■「夏目漱石の美術世界展」 samedi 6 juillet 2013 [■museum]
東京藝術大学大学美術館で開催されている「夏目漱石の美術世界展」が後2日となったので、猛暑の中一念発起して上野に向かう。
メディアは東京新聞とNHKの共催なのであまり拡散はされてないが、西洋画ではリヴィエアーの「ガダラの豚の奇跡」、ジョン・エヴァレット・ミレイの「ロンドン塔幽閉の王子」、そしてウォーターハウス「人魚」など、日本画では酒井抱一の重要文化財「月に秋草図屏風」をはじめ気になる作品がそろった。抱一の作として「虞美人草」のなかで話題にされている「虞美人草図屏風」を荒井経さんが試作しているのも非常に面白く、また蠱惑的な作品だった。

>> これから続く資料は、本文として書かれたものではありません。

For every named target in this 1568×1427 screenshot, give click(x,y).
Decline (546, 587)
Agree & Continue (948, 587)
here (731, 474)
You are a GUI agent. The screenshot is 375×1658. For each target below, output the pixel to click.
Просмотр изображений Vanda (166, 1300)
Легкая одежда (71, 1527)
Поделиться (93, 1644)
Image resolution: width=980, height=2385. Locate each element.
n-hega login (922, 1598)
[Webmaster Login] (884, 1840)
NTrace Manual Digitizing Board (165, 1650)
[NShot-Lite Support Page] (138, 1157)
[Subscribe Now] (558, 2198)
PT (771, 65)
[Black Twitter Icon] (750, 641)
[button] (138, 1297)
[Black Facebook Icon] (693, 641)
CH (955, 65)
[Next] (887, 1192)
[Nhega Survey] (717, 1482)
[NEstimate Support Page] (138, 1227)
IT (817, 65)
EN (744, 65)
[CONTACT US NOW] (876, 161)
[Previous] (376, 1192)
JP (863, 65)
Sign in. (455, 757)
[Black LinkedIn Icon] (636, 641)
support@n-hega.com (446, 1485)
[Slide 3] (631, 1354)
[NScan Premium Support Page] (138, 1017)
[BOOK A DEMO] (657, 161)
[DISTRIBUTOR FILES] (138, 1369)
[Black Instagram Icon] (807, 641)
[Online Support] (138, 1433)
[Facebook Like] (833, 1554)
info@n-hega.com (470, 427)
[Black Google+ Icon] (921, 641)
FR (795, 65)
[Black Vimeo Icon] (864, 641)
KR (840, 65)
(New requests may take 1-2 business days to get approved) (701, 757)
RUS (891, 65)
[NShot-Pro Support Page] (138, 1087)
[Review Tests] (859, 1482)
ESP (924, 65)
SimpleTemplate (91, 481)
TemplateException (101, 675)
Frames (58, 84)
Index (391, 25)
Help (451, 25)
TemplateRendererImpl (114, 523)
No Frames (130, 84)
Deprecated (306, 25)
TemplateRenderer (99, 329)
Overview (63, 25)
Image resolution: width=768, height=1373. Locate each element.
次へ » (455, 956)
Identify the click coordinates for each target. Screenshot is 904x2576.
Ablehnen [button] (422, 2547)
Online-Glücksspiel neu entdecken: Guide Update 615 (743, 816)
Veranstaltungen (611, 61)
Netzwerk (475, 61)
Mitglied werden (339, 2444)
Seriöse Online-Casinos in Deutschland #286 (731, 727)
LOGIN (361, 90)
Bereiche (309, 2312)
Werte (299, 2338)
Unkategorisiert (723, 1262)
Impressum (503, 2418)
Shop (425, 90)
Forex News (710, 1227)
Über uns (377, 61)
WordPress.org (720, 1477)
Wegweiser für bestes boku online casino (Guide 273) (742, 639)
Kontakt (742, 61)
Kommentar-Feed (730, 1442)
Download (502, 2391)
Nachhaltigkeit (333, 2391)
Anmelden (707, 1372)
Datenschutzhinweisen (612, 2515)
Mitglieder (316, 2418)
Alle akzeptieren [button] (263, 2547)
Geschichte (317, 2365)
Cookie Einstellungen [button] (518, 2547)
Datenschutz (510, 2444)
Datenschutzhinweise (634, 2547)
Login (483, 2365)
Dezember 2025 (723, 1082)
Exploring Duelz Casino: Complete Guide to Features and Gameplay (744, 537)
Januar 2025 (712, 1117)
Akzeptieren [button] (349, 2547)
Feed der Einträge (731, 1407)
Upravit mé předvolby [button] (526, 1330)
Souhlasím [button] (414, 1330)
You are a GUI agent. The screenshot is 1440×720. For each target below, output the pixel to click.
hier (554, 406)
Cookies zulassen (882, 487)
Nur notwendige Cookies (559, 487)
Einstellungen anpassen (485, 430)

そして漱石の書籍の装幀や挿画という作品群、なによりも岩波書店から出されてあった漱石の手書き原稿は一見の価値はあるだろう。
しかしながらこの展示会でもっとも見入ってしまったのは、木島桜谷の六曲一双屏風「寒月」であった。寒空に輝く下弦の月と竹林に徘徊する狐が描かれている。特に右雙の色を失った月の輝きと竹林の輝きを対比させる静寂は言葉を呑むばかりであった。敢えて言うなれば左雙の狐の色も邪魔になっているのではないか。狐の代わりに靏、いや白蛇の一匹でも描きこめばこの屏風の評判は(評価ではない)、変わっていただろう。
下の写真は実際の屏風の色とは異なる。月の光や枯れた下草に付く雪は銀を使っているようだった。